* BEGIN *

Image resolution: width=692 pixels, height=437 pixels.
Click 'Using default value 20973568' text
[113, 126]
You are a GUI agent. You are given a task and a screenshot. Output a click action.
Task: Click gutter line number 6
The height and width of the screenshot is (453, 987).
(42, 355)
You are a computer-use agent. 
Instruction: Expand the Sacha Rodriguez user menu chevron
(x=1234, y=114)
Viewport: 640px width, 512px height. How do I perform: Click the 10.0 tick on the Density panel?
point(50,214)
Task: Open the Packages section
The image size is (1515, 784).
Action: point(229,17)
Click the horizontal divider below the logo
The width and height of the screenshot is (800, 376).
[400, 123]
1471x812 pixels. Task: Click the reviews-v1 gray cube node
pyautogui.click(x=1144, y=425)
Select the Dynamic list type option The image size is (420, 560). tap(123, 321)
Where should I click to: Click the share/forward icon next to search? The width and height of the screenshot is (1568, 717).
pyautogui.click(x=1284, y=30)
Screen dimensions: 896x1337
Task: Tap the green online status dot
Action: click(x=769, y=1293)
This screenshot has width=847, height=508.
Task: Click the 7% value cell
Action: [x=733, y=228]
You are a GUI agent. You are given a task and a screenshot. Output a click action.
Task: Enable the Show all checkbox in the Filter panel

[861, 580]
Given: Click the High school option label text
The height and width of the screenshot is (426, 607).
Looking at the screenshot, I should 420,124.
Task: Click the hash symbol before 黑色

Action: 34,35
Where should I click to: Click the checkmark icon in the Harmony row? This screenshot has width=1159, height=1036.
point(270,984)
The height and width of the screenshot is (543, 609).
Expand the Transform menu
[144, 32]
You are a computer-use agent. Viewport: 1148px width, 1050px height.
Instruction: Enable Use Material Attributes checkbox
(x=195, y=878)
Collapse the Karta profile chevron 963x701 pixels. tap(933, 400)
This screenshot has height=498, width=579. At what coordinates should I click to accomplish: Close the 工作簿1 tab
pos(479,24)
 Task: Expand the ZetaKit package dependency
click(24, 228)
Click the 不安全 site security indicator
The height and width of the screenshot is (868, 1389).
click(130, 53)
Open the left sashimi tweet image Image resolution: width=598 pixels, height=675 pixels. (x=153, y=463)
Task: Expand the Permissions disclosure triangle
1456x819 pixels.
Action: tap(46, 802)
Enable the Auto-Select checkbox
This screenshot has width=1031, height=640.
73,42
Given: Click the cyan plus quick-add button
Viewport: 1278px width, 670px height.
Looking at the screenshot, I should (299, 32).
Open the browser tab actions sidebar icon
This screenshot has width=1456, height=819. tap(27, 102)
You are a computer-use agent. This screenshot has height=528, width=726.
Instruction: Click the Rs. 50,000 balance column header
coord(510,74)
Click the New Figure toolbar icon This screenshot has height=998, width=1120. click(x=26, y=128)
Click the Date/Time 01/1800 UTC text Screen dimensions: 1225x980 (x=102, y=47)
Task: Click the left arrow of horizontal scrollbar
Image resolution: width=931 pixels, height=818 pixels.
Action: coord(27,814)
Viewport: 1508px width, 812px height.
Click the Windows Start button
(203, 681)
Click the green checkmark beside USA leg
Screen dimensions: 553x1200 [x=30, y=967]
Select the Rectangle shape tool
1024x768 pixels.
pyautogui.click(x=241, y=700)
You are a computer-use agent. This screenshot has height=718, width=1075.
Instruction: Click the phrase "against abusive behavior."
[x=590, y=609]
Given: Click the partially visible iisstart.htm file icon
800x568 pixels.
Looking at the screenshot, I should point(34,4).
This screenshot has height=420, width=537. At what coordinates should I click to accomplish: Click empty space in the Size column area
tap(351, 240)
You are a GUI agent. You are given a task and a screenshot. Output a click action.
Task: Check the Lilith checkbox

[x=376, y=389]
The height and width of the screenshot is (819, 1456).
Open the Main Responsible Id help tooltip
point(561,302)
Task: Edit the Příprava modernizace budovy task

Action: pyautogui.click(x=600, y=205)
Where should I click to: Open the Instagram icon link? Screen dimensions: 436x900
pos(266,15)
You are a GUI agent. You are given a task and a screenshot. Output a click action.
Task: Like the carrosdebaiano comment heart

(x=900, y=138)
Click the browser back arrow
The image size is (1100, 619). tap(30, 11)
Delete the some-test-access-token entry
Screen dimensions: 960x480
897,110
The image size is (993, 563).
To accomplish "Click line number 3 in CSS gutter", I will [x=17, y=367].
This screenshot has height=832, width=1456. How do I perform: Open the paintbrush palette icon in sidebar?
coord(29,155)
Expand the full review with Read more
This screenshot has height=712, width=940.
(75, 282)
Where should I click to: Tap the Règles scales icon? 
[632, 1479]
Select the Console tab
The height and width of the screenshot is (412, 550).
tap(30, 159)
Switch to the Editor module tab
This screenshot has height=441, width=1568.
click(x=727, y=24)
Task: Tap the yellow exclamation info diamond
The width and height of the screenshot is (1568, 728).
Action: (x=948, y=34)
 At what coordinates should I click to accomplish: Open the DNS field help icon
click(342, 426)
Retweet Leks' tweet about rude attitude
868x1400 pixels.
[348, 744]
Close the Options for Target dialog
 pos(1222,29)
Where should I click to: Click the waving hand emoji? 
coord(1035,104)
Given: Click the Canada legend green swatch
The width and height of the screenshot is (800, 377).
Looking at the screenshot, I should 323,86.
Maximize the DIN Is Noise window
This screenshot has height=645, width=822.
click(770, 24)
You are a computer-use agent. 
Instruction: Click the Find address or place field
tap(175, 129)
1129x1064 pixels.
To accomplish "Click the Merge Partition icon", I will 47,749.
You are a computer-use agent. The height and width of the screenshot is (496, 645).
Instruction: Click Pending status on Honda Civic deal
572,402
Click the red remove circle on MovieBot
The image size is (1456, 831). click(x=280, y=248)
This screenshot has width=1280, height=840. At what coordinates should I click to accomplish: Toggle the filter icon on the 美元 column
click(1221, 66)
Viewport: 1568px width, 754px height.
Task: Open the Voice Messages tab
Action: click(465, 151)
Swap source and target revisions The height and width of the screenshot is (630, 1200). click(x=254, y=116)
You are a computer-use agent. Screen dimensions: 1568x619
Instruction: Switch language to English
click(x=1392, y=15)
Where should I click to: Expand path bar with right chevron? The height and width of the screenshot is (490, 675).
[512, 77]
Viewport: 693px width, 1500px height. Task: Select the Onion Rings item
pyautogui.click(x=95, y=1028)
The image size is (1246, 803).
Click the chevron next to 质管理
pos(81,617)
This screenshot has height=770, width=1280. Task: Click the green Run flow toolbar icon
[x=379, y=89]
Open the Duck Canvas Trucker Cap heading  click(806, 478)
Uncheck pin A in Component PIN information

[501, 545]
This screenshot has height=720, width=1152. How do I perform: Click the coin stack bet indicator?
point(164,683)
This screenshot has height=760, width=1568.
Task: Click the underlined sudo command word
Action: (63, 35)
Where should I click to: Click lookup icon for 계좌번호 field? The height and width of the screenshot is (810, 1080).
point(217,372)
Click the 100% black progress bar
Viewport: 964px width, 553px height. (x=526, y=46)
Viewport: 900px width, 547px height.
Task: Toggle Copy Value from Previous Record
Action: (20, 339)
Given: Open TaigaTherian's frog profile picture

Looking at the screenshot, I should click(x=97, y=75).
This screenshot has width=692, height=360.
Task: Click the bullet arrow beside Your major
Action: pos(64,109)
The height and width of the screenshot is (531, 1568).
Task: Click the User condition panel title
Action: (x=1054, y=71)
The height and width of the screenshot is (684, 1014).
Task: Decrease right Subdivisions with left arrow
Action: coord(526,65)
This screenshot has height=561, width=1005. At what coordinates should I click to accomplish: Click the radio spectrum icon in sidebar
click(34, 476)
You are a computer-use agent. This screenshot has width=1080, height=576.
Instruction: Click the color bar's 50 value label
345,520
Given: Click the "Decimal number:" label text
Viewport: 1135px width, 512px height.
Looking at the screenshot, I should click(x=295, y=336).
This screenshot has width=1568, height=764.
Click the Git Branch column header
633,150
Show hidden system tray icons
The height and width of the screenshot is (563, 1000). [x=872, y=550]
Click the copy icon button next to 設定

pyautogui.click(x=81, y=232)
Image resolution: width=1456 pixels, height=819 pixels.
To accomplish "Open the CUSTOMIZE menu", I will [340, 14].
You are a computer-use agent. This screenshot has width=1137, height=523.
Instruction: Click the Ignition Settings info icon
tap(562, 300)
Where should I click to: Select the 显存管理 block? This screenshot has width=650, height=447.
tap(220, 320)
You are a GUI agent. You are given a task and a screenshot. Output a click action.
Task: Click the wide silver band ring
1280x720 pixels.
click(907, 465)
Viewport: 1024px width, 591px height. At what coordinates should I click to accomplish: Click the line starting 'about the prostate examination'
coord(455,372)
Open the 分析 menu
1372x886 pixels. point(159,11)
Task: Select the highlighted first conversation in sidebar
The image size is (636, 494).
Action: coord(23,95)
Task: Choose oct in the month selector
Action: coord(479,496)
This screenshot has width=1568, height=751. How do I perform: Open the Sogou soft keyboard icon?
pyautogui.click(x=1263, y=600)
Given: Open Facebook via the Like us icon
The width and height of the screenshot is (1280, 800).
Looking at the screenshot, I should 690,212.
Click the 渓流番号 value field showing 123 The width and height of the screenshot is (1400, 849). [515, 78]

* END *

• _Stated goal_
Copy out, unchanged, the entries from the line containing "Open the 分析 menu" down to the end of the entries.

• _Complete answer_
Open the 分析 menu
1372x886 pixels. point(159,11)
Task: Select the highlighted first conversation in sidebar
The image size is (636, 494).
Action: coord(23,95)
Task: Choose oct in the month selector
Action: coord(479,496)
This screenshot has width=1568, height=751. How do I perform: Open the Sogou soft keyboard icon?
pyautogui.click(x=1263, y=600)
Given: Open Facebook via the Like us icon
The width and height of the screenshot is (1280, 800).
Looking at the screenshot, I should 690,212.
Click the 渓流番号 value field showing 123 The width and height of the screenshot is (1400, 849). [515, 78]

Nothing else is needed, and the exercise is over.